Exercise:
Reproduce exactly the lines from the one containing "[button] (611, 64)" through the last line of the records below, both included, and nothing else.

Records shown:
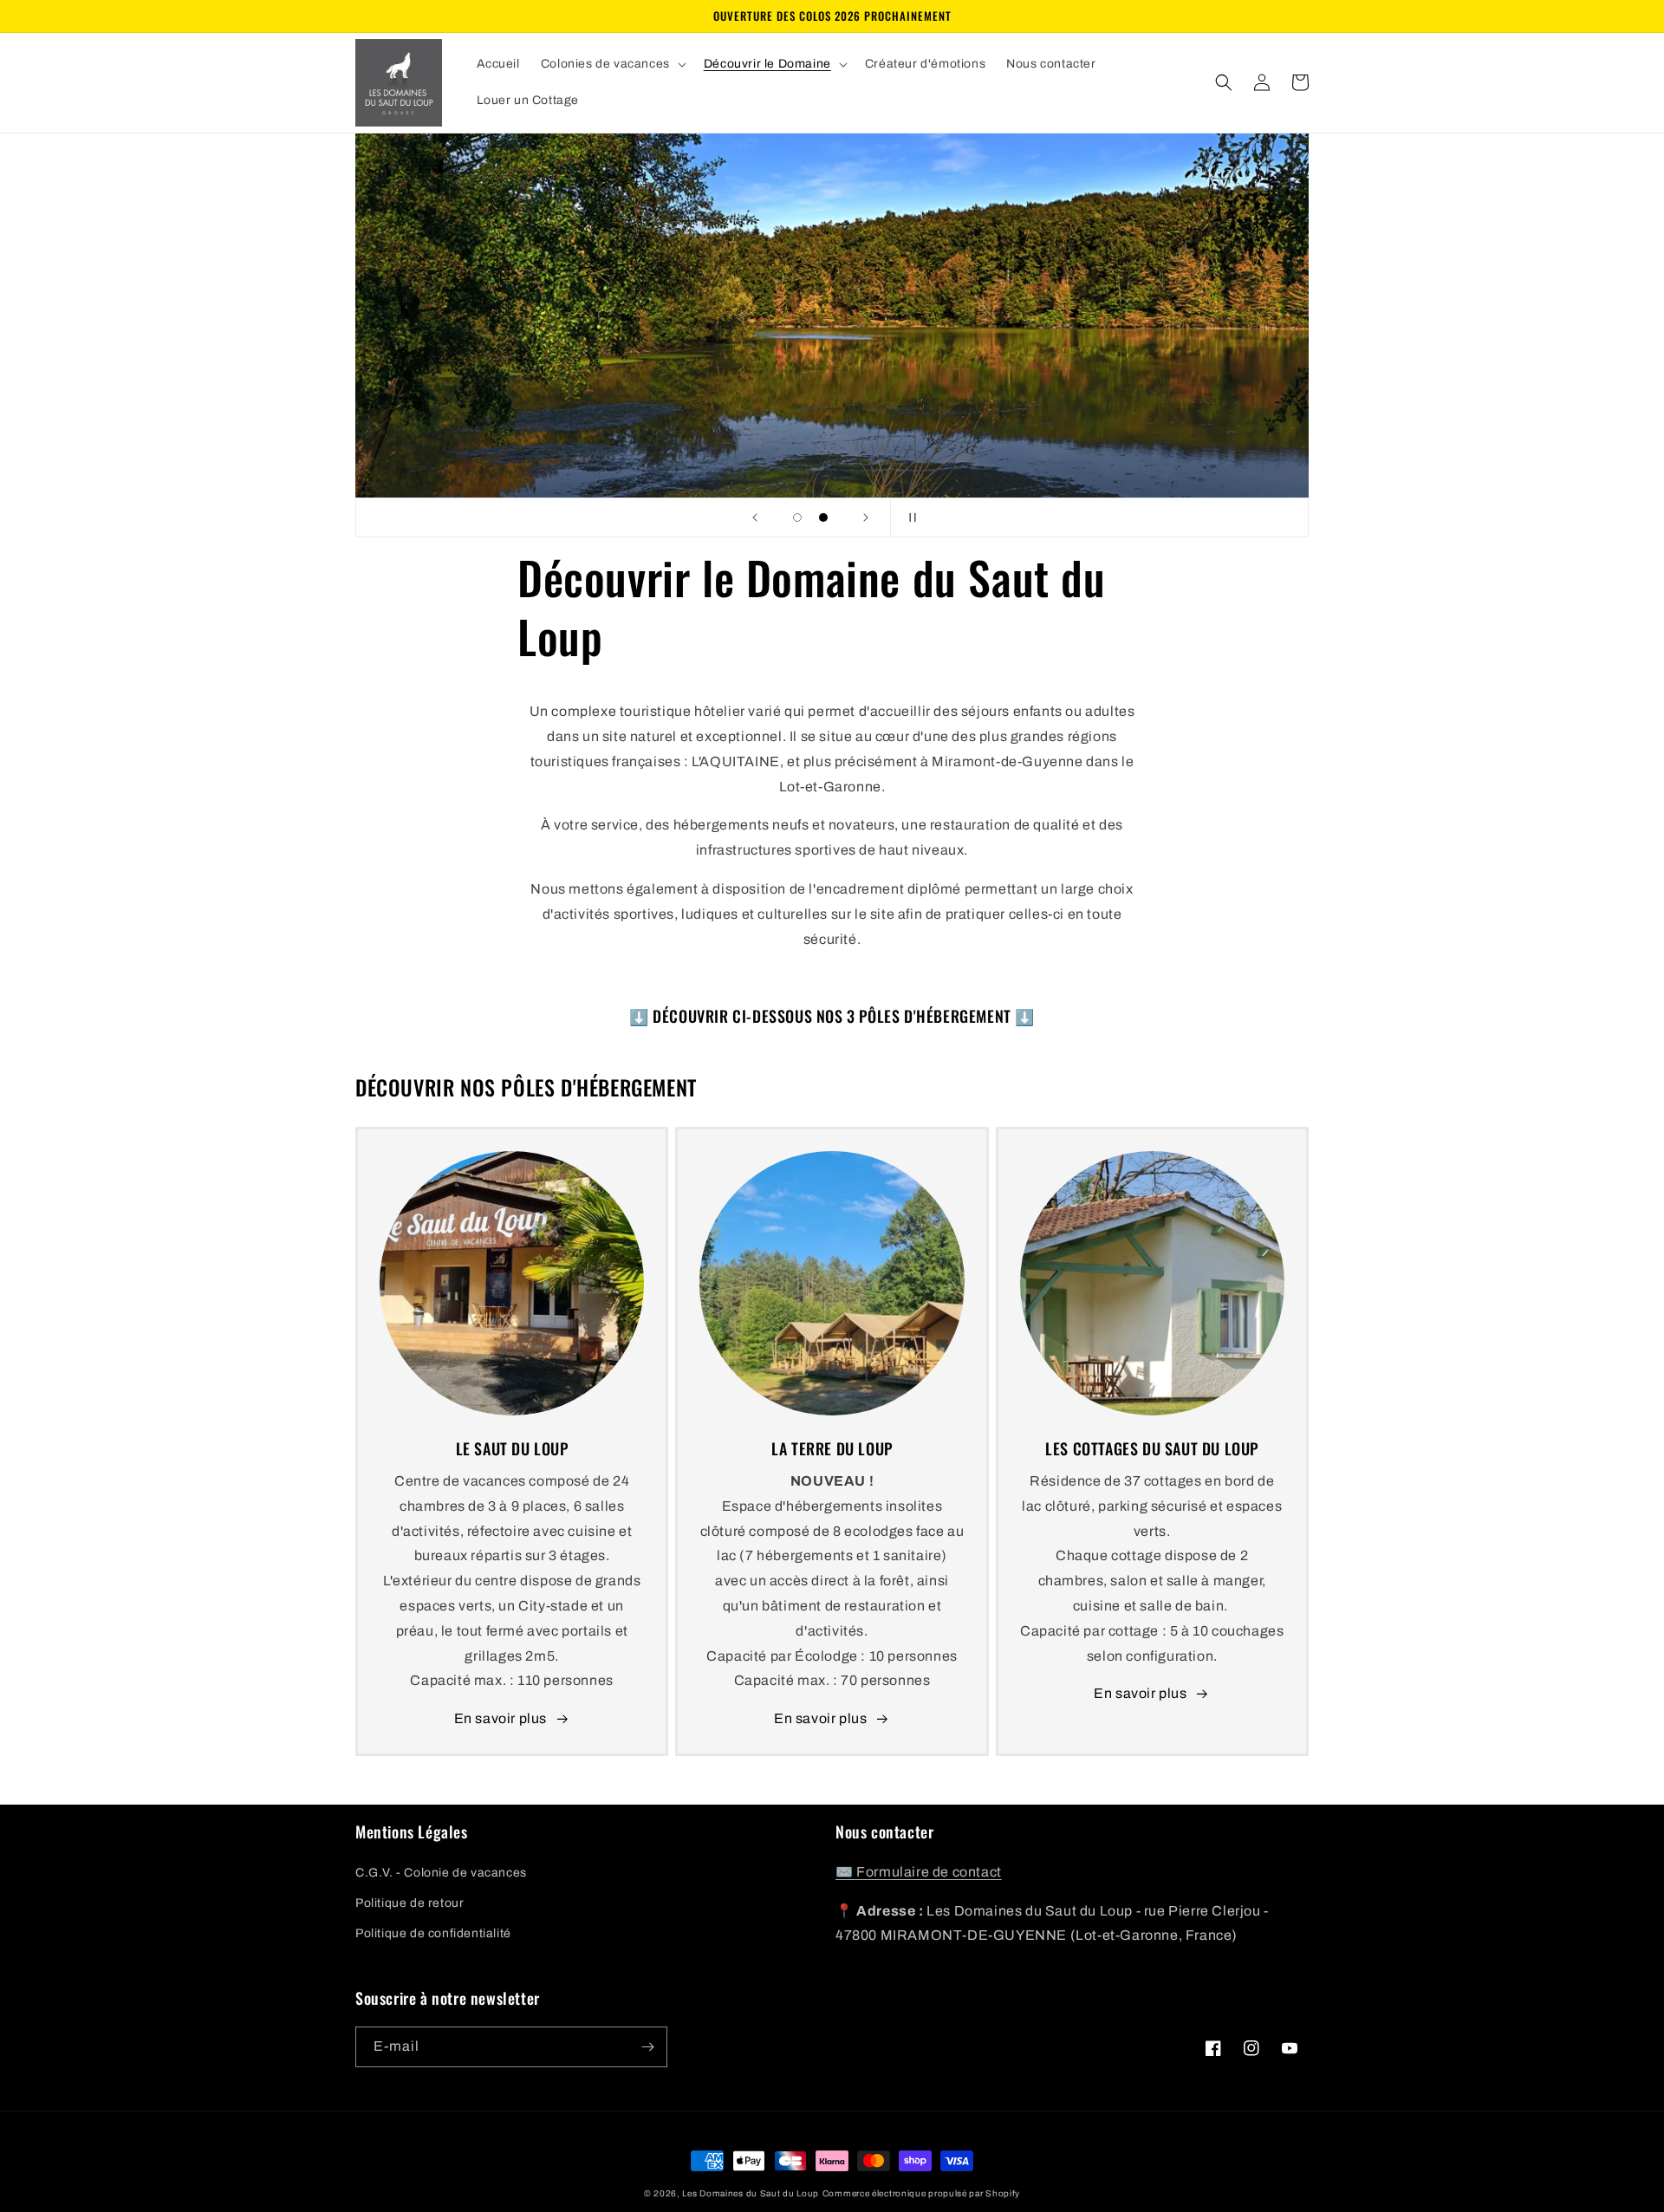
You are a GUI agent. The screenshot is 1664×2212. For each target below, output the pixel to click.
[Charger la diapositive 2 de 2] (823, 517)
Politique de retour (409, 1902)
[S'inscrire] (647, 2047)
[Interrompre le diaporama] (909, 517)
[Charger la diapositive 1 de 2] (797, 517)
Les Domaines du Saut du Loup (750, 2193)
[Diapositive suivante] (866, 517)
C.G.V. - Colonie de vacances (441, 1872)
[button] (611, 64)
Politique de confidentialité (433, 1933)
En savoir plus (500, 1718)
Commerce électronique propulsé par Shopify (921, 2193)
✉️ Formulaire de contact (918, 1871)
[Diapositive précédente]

Solution to this task:
[button] (611, 64)
Politique de confidentialité (433, 1933)
En savoir plus (500, 1718)
Commerce électronique propulsé par Shopify (921, 2193)
✉️ Formulaire de contact (918, 1871)
[Diapositive précédente]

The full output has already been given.